Il turismo occupa una parte importante del numero, con tre filoni principali: il Motogiro d’Italia, il Campionato Italiano Turismo e il Settore Bikers. Il Motogiro viene presentato come appuntamento dal sapore storico, capace di coniugare passione, scoperta del territorio e spirito di avventura. Il Campionato Turismo e le iniziative del Settore Bikers puntano invece a strutturare l’esperienza dei motoviaggiatori, offrendo percorsi, eventi e momenti di aggregazione pensati su misura per chi vive la moto come compagna di viaggio.
Non manca una ricca sezione dedicata alle Moto d’Epoca, con il Registro Storico FMI protagonista di numerose mostre. Il lavoro del Registro emerge come fondamentale per conservare e valorizzare il patrimonio motociclistico italiano, tra restauri, certificazioni e partecipazione ad eventi che tengono viva la memoria tecnica e culturale delle due ruote del passato.
Prova su strada e voce all’industria
Prima di chiudere, Motitalia torna sui Moto Club con una sezione loro riservata, raccontando progetti, iniziative locali e l’impegno quotidiano dei sodalizi che rappresentano l’ossatura del movimento. A conferma del dialogo costante tra federazione, base e industria, il numero ospita anche un’intervista a Stefano Ronzoni, Direttore di BMW Motorrad Italia, che offre lo sguardo di un grande costruttore sulle dinamiche del mercato e sulle aspettative dei motociclisti italiani.

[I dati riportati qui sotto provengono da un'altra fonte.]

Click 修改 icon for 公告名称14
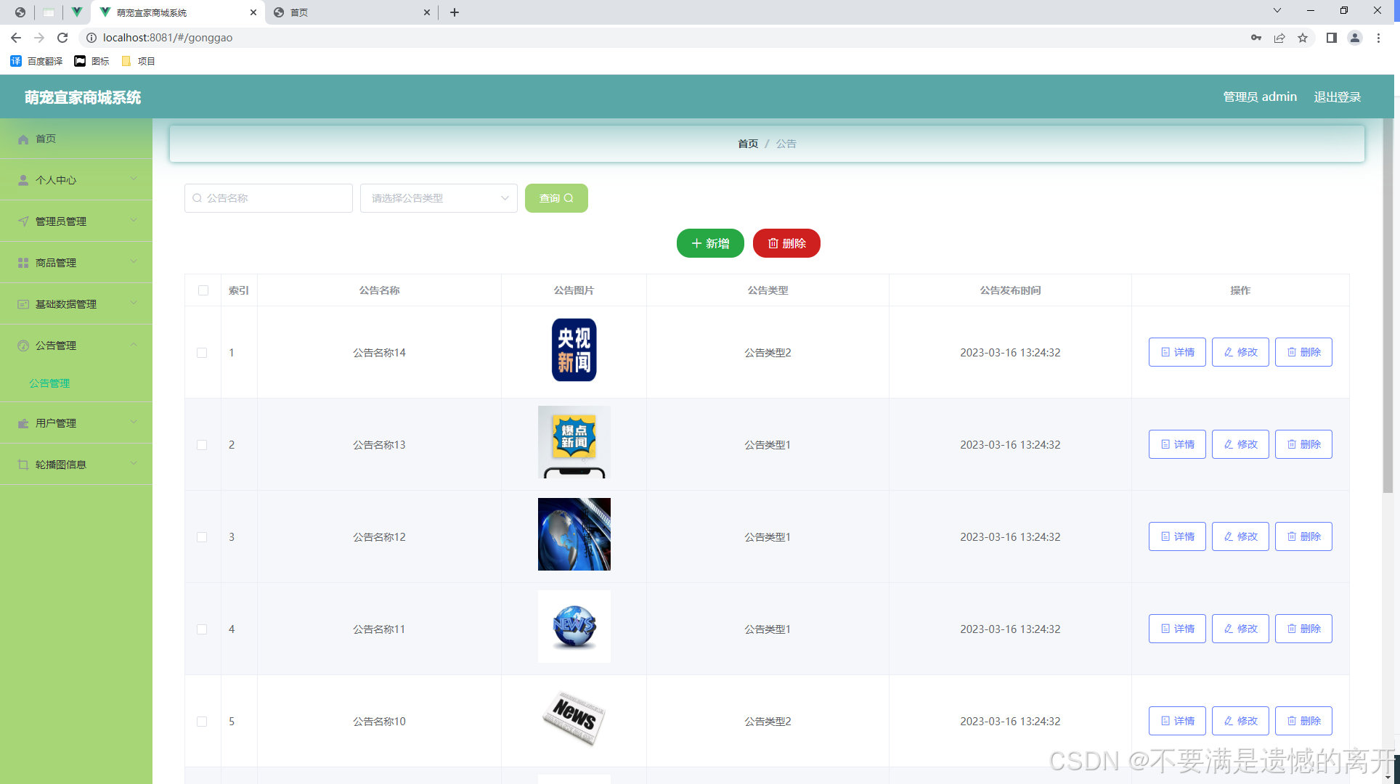 pos(1242,351)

L’area test è affidata a due modelli che presidiano segmenti chiave del mercato: la KTM Duke 390 e la Ducati Multistrada 950. La Duke viene definita Piccola Peste, espressione che riassume il carattere aggressivo e divertente della naked a piccola cilindrata, pensata per chi cerca leggerezza, facilità di guida e prestazioni fruibili in città come tra le curve.
La Multistrada 950 viene invece descritta come Multifacile, formula che mette l’accento sulla versatilità: una crossover pensata per chi vuole avvicinarsi al mondo Multistrada con una moto meno impegnativa ma capace di affrontare viaggi, turismo e uso quotidiano senza rinunciare all’impronta sportiva Ducati.
Con questo mix di sport, turismo, storia, territorio e prodotto, il numero di giugno di Motitalia fotografa un movimento italiano in grande fermento, sospinto dall’entusiasmo del Mugello e proiettato verso nuove sfide, in pista e su strada.